Ramp up your 401(k) or IRA contributions
In an ideal world, your goal would be to contribute the annual maximum to your 401(k) or IRA in 2019. But socking away between $6,000 and $25,000, depending on your age and the account you’re saving in, may not be feasible if your immediate expenses are such that you can’t afford to part with that much cash in the near term. If you can’t max out your contributions, then aim to save more in 2019 than you did in 2018. These steps will free up cash for your retirement plan.
First, reduce one major expense from your budget and use your savings to fund your 401(k) or IRA. You’ll often hear that cutting out your daily latte will help you retire, and while an extra $100 a month is nothing to turn your nose up at, to really make a dent in your savings goal, you need to think bigger.
This big change could mean selling a vehicle or downsizing to a smaller home. Both of these moves could put $300, $400, or even $500 back in your pocket each month, far more effective than tweaking your caffeine intake.
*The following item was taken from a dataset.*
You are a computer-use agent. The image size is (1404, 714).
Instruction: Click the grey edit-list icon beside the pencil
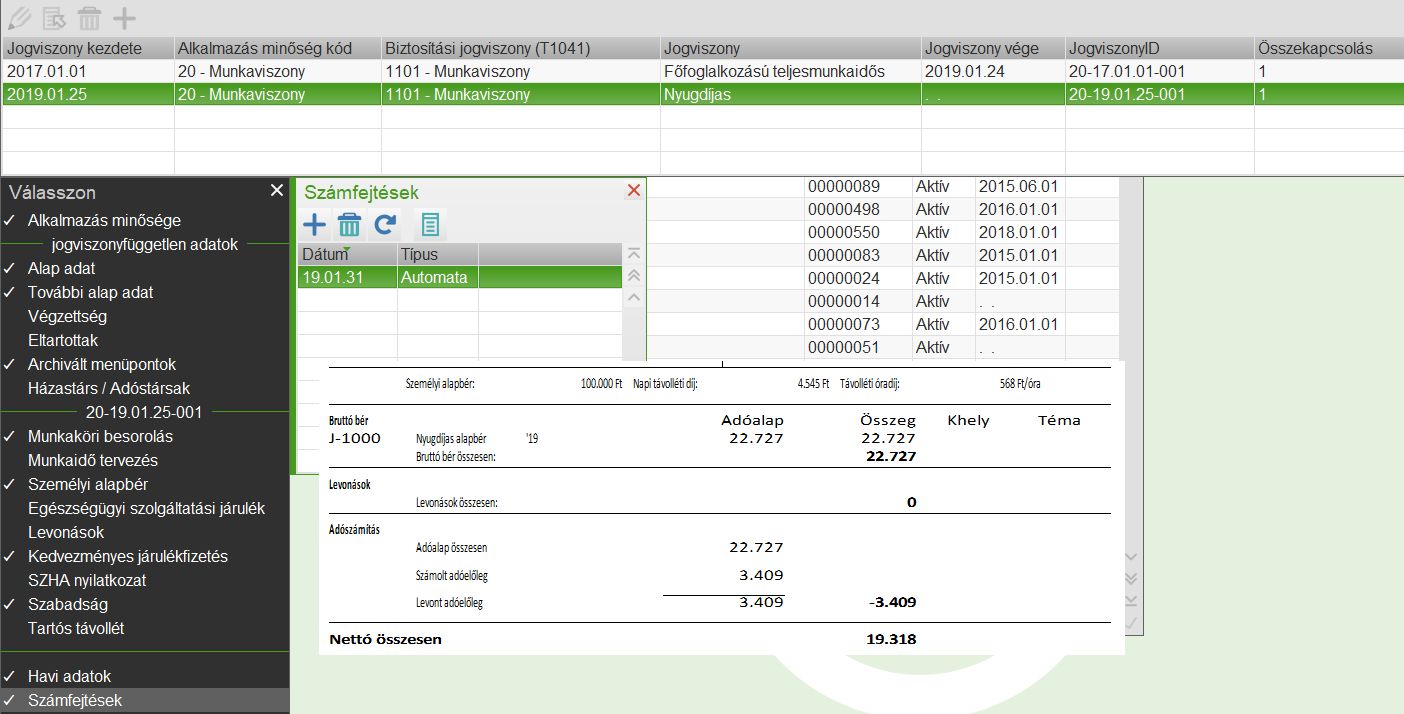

Next, consider getting a side job on top of your regular one, especially if you’re unable or unwilling to cut back on spending in a meaningful way. The beauty of having a second gig is that the money you earn from it won’t already be earmarked for other expenses, so you should have no problem sticking all of that additional income into your retirement plan.
Finally, make a point of saving any money you get that comes in the form of a bonus or raise. Again, since it’s not cash you’ve been counting on, you won’t miss it if you end up allocating it to retirement.
Save now; enjoy later
The better you’re able to save in 2019, the more financial security you’ll buy yourself in retirement. And while the idea of giving up dinners out, a vacation, or a nicer apartment might seem like a harsh price to pay for a milestone that’s many years in the future, remember that in sacrificing today, you’re helping your future self enjoy a much better existence down the line.
When you fund a 401(k) or IRA, you’re really just paying yourself. And the more steps you take to maximize those accounts, the more comfortable you’ll be at a time in your life when you’ll think you’ve earned it.